(Saved entries)
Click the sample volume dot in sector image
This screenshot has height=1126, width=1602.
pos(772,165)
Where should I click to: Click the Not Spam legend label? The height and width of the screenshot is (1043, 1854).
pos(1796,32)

Work request - Print only these lines, exactly: the one containing "This screenshot has height=1126, width=1602." and all after it to the end of the entries.

Task response -
This screenshot has height=1126, width=1602.
pos(772,165)
Where should I click to: Click the Not Spam legend label? The height and width of the screenshot is (1043, 1854).
pos(1796,32)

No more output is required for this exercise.